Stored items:
_ _ _ _ _

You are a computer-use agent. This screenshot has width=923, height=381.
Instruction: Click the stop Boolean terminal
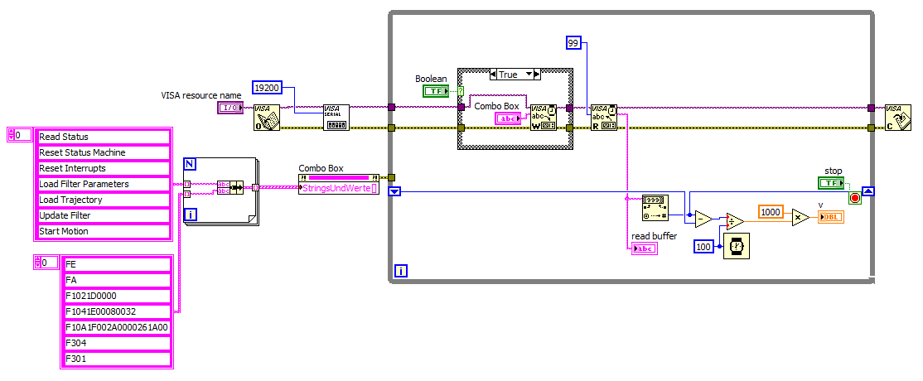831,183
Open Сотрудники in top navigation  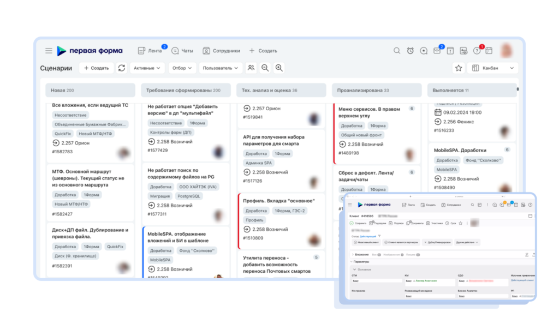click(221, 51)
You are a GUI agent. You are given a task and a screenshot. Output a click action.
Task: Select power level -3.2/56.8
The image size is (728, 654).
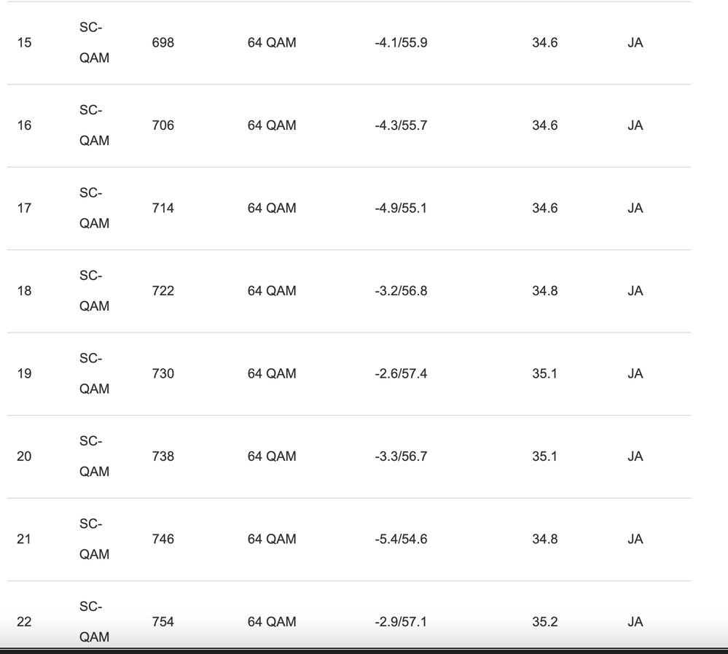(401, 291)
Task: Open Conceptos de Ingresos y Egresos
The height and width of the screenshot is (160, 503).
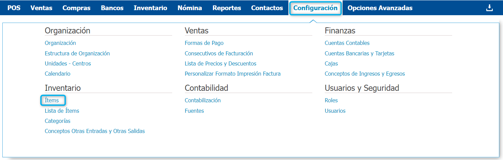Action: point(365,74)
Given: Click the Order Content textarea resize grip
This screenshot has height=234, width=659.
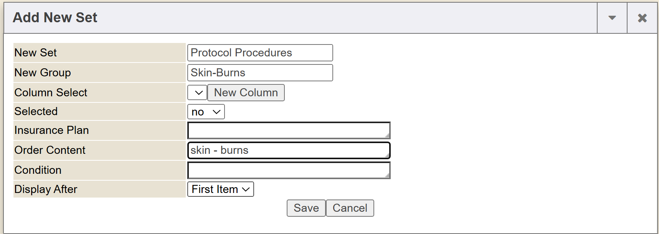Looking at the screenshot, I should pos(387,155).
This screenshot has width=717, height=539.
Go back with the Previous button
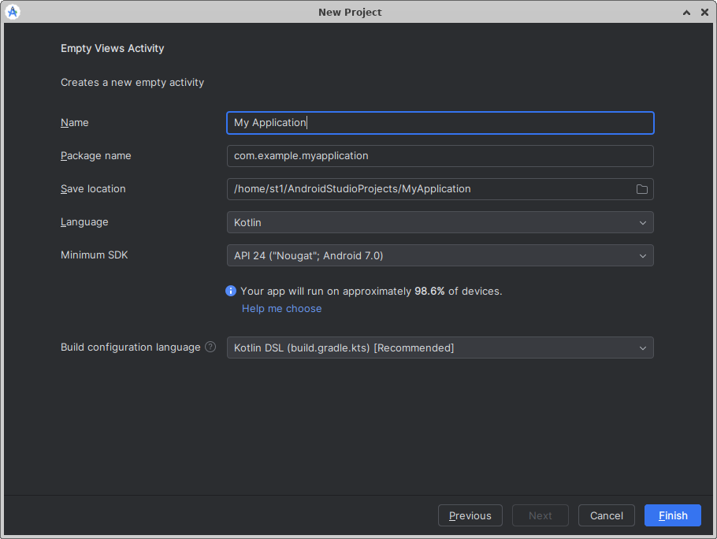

_ _ _ _ _

--- WORK ITEM ---
Filter the records down to the lines containing the word "agent", and copy those.

--- FINISHED TASK ---
You are a computer-use agent. This screenshot has width=923, height=381.
You are a GUI agent. You are given a task and a screenshot. Output a click action.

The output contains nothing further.